The Table 1 shows the simulation parameters considered while simulating the study.

The cluster heads could be fixed and need to be changed in accordance with the time T. The energy level graph Fig. 3 at a specific time T1 identifies the node8 has been an eligible node to be considered as cluster head. After time period T1 some other node will be chosen as cluster head at time period T2. This graph clearly reveals the cluster heads selection in the order. The Fig. 4 shows the nodes and their respective energy level belongs to cluster C2. This ushers that the node21 will be chosen as cluster head since it has high energy level at time T1.

Fig. 4
figure 4

Energy graph for 25 nodes: cluster C2

Fig. 5
figure 5

Energy results for 50 nodes: cluster C1

Fig. 6
figure 6

Energy results for 50 nodes: cluster C2

The Fig. 5 ushers the energy based results for the sample size of 50 nodes. This shows that node8 takes the role of cluster head.

The Fig. 6 ushers the energy based results for the cluster2 where the sample size has been 50 nodes.

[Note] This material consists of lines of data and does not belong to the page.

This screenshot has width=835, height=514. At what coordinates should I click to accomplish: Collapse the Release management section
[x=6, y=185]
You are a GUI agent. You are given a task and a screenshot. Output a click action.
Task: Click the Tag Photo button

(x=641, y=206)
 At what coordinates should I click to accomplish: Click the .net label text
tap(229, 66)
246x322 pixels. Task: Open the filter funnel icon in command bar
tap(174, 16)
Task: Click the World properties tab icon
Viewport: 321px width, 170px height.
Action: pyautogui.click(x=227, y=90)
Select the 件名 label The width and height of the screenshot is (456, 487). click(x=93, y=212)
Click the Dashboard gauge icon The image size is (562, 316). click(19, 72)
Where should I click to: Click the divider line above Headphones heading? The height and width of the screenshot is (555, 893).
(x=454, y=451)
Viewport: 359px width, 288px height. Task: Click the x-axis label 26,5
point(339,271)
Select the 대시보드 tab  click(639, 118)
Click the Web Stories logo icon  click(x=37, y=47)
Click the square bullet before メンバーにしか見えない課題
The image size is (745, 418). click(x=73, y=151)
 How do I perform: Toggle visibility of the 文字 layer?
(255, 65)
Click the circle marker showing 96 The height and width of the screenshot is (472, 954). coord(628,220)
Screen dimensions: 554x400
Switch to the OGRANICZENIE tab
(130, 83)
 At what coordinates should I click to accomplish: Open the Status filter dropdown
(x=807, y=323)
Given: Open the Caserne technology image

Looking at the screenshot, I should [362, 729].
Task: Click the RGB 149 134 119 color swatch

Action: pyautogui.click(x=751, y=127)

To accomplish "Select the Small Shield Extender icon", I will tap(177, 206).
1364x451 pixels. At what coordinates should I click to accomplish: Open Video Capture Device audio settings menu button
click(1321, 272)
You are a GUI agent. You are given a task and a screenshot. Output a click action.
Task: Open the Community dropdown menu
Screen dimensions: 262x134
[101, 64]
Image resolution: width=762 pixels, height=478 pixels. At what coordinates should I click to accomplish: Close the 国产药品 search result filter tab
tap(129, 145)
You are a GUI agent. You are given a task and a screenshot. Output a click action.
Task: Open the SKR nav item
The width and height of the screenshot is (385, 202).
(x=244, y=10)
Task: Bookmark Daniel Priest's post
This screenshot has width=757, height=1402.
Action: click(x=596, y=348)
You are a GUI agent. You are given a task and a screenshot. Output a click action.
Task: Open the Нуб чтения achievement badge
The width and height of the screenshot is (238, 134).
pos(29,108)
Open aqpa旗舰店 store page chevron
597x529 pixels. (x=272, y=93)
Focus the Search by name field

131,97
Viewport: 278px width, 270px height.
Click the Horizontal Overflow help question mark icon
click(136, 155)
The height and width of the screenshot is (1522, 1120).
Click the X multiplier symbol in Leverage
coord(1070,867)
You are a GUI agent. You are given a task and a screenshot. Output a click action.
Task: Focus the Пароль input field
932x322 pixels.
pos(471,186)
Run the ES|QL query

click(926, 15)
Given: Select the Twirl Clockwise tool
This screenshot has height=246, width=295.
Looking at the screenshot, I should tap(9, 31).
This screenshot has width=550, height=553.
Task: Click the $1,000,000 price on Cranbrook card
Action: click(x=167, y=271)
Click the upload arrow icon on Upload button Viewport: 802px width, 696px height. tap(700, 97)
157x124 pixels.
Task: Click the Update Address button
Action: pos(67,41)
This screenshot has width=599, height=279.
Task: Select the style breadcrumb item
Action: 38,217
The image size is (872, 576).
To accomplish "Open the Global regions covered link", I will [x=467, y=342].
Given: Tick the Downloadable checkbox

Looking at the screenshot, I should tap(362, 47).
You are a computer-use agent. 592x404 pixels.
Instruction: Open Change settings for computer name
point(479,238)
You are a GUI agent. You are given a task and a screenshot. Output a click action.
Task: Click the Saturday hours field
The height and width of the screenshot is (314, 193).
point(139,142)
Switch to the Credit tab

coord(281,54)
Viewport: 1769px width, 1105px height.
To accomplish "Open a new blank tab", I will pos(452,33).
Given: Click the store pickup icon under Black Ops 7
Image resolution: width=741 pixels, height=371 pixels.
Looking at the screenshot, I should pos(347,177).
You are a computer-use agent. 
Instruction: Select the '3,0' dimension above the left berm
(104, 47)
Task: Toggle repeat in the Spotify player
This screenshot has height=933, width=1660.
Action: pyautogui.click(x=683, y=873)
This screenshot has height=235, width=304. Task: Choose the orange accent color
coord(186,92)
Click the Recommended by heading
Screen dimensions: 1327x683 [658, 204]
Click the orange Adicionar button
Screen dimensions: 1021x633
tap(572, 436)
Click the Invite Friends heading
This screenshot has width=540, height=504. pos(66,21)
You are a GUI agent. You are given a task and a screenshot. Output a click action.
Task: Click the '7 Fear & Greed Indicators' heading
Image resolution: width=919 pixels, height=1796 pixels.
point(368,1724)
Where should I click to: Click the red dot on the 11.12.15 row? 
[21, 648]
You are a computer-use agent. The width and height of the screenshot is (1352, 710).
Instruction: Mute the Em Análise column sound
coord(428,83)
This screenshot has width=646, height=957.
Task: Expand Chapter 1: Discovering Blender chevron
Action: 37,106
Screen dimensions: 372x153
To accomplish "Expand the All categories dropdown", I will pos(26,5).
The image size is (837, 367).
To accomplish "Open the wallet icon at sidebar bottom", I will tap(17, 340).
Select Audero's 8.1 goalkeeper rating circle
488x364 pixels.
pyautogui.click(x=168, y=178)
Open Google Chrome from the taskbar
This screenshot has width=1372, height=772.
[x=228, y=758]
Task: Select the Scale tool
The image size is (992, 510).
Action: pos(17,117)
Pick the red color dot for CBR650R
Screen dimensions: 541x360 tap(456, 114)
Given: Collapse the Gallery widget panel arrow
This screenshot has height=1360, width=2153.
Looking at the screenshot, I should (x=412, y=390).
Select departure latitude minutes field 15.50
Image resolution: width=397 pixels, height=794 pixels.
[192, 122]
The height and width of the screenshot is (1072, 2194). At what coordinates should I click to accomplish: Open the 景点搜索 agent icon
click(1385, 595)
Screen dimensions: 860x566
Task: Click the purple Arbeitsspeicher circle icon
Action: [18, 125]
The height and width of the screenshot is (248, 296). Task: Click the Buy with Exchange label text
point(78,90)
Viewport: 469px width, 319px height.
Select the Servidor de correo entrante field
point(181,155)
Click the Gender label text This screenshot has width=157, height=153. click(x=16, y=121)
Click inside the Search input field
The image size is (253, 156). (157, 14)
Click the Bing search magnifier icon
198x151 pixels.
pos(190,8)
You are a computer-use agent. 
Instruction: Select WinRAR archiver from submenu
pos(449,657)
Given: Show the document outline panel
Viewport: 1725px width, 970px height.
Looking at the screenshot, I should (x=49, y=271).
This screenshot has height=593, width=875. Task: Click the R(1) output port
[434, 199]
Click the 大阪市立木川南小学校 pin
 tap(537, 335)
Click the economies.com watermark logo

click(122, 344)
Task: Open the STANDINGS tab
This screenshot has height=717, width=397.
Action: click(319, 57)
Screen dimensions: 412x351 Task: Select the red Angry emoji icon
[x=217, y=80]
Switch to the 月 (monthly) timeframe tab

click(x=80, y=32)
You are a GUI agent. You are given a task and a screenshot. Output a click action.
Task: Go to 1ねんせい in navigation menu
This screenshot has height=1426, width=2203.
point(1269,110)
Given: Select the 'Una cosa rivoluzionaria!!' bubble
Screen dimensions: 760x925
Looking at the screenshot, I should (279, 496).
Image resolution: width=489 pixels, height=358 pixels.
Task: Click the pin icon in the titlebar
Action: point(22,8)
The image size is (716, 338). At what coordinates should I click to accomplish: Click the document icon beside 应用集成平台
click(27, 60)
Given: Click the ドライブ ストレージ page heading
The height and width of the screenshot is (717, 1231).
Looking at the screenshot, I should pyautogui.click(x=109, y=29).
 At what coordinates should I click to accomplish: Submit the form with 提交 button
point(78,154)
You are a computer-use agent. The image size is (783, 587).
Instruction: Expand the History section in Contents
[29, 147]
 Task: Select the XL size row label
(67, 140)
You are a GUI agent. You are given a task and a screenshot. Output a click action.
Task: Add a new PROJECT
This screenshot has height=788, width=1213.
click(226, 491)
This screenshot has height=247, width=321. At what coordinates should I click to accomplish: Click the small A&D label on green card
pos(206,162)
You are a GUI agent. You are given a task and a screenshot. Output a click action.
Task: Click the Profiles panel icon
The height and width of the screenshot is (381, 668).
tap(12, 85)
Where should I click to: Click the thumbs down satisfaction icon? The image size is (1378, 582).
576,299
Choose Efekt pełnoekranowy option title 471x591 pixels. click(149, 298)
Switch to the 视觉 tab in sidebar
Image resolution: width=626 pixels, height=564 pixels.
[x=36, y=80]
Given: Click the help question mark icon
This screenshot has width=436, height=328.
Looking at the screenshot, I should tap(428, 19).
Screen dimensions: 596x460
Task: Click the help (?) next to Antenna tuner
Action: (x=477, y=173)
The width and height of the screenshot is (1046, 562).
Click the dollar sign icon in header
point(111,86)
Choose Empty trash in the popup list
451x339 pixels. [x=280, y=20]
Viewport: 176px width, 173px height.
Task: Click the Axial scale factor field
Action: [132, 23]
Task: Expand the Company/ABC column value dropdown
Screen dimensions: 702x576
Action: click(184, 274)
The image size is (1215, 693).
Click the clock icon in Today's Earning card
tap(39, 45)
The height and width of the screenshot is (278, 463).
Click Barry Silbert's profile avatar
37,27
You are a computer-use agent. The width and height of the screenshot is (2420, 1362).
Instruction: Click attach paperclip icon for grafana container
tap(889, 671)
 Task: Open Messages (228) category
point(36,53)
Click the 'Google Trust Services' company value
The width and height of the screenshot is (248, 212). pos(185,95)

This identifies node39 as the cluster head.

6 Future Directions

This work considers the stateful configuration of IPv6 nodes. The future work should also consider the stateless auto configuration of IPv6 nodes to form the dynamic clusters in ad hoc networks. The implementation of mobility of nodes or cluster head should also be considered.

7 Conclusion

This study considers the dynamic cluster formation. The intelligence of crow has been simulated on formation of the dynamic cluster. These clusters tentatively exist till the data transfer gets over which has been similar to crow finds eatable, devising cluster of crows and eats off the food. This study gives an understanding of the crow’s behavior to be applied on formation of clusters in ad hoc network. This work has been simulated using OMNET++ to substantiate the results.